O ministro Cristiano Zanin, do Supremo Tribunal Federal (STF), decidiu suspender as eleições indiretas para o governador do Rio de Janeiro, atendendo a um pedido do Partido Social Democrático (PSD) e destacando a importância do julgamento das regras do pleito. A decisão foi tomada na sexta-feira, 27 de março de 2026, e será levada ao plenário físico do STF para deliberação.
De acordo com o Metrópoles, Zanin pediu destaque no julgamento da Ação Direta de Inconstitucionalidade (ADI) 7.942, relatada pelo ministro Luiz Fux. O pedido interrompeu o julgamento que ocorria no plenário virtual. Esse movimento zerou os votos anteriores, incluindo a divergência já formada sobre o prazo de 24 horas para desincompatibilização de candidatos. A ministra Cármen Lúcia foi uma das que apoiaram essa divergência.

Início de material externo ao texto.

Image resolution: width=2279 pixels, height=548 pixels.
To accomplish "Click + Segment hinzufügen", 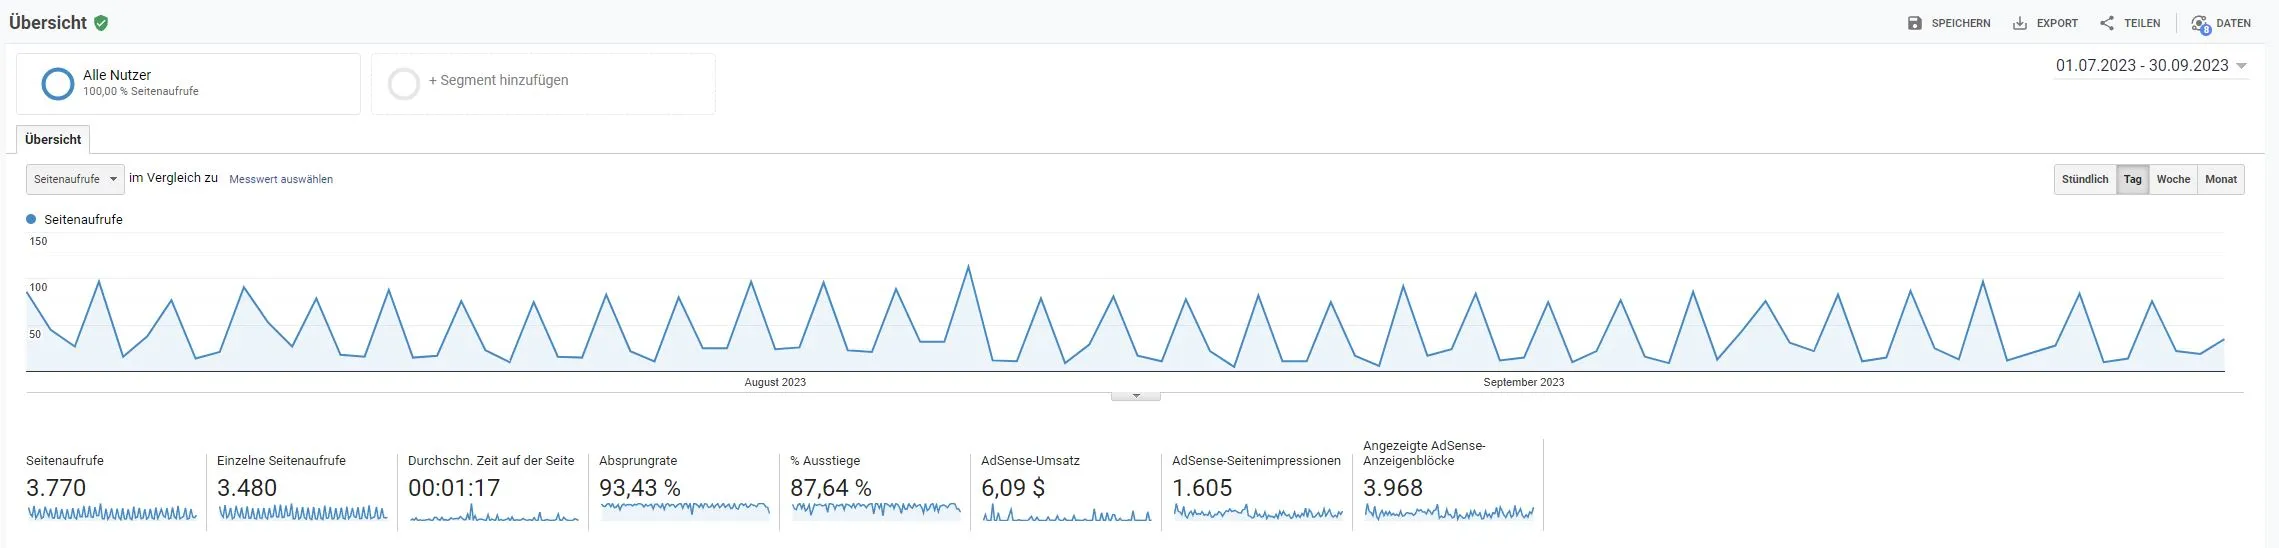I will pos(499,80).
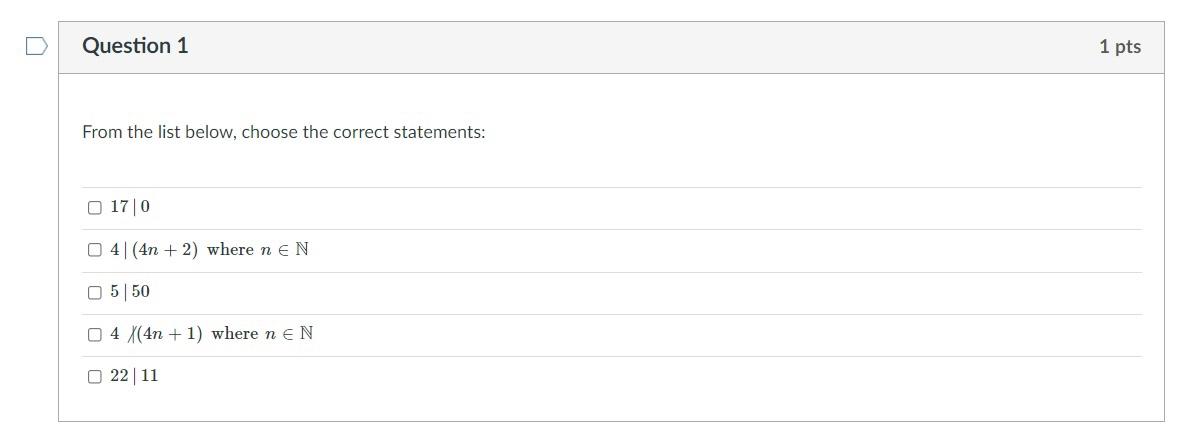Click the does-not-divide symbol

point(130,334)
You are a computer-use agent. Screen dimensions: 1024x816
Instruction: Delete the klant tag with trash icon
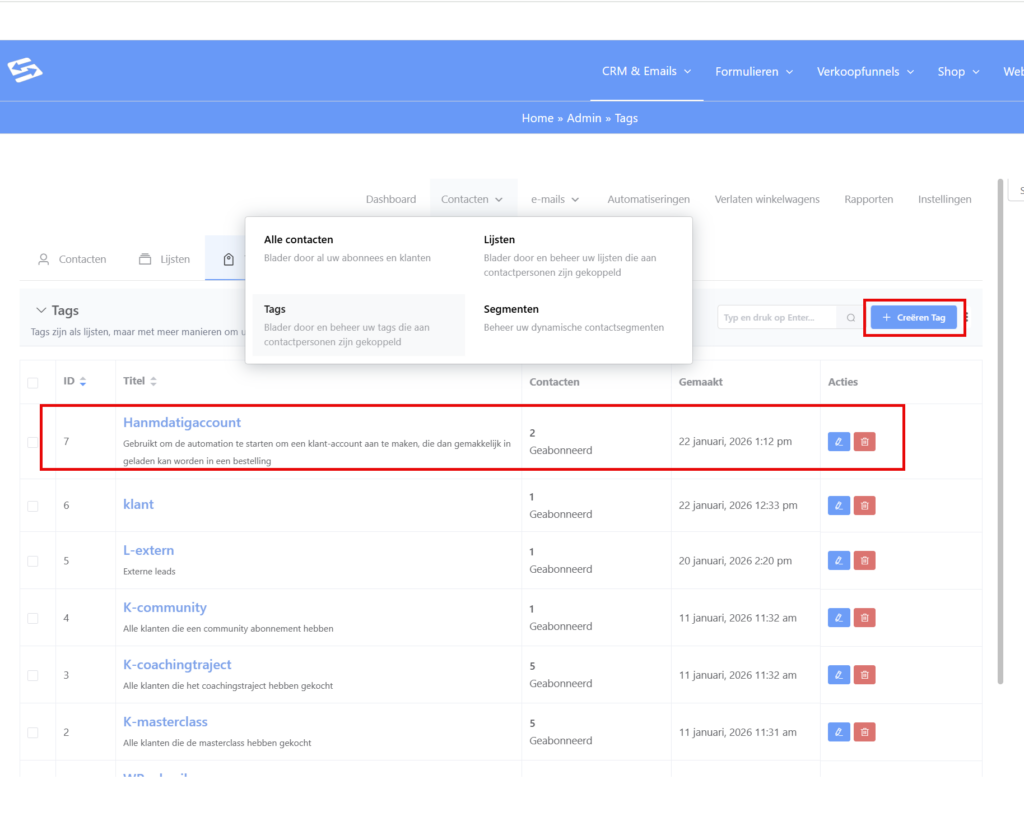click(x=864, y=505)
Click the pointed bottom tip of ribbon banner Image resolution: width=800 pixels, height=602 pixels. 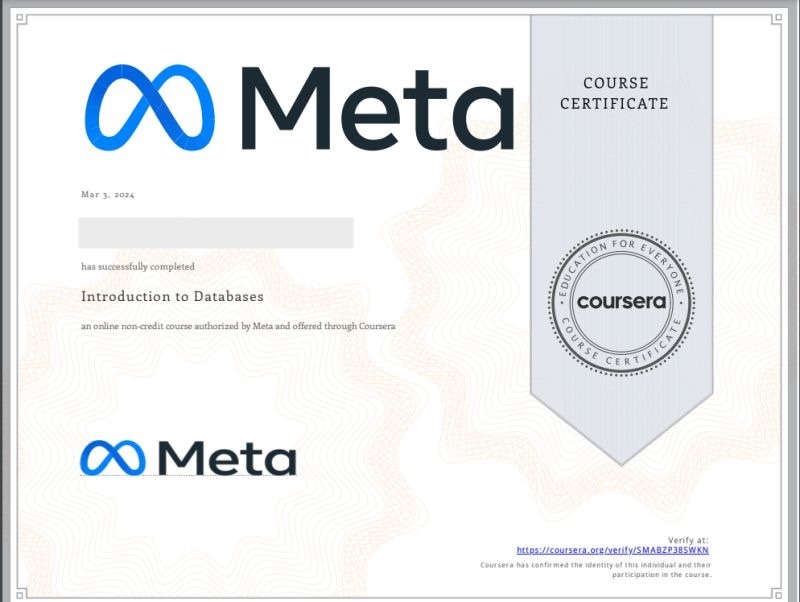click(621, 458)
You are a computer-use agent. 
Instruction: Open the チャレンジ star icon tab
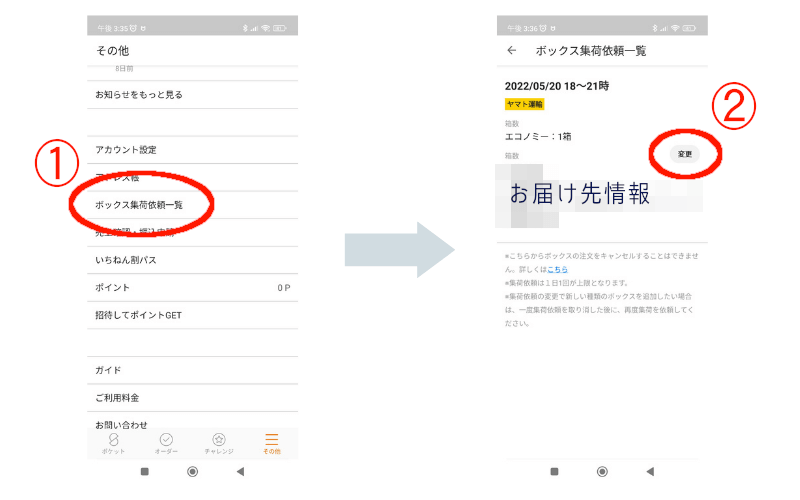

Como impacta a liderança no Rio de Janeiro?
Em paralelo, conforme o Estadão relata, a decisão de Zanin também mantém o presidente do Tribunal de Justiça do Rio de Janeiro, desembargador Ricardo Couto de Castro, como governador interino. O Tribunal de Justiça do Rio de Janeiro é a instância máxima do Judiciário estadual. Ele ocupa o cargo após a renúncia de Cláudio Castro, que deixou o governo antes de ser cassado por abuso de poder político nas eleições.
O PSD argumenta, na reclamação apresentada, que deveria haver eleições diretas para substituir o governador e o vice em casos de dupla vacância, conforme entende a jurisprudência do STF. No entanto, o Tribunal Superior Eleitoral havia determinado eleições indiretas realizadas apenas entre deputados estaduais do Rio de Janeiro. Zanin considera que essas questões precisam ser analisadas presencialmente pelo colegiado.
Quais os próximos passos para o julgamento?
Com a decisão de Zanin, o julgamento agora aguarda uma data para ser discutido no plenário físico do STF. O pedido de destaque para o julgamento presencial reflete a complexidade e a relevância das questões envolvidas no caso, que incluem os critérios para eleições indiretas e a legitimidade da ocupação temporária do cargo pelo presidente do Tribunal de Justiça do Rio.
“O ministro Zanin tomou uma decisão cautelar destacando a importância do julgamento presencial no STF”, informa o Estadão.
Enquanto isso, políticos locais e partidos aguardam o desfecho das deliberações do STF, que poderão influenciar a forma como se dará a sucessão no governo fluminense. A suspensão do pleito afeta diretamente o cenário político do estado, mantendo a incerteza sobre a liderança administrativa do Rio de Janeiro.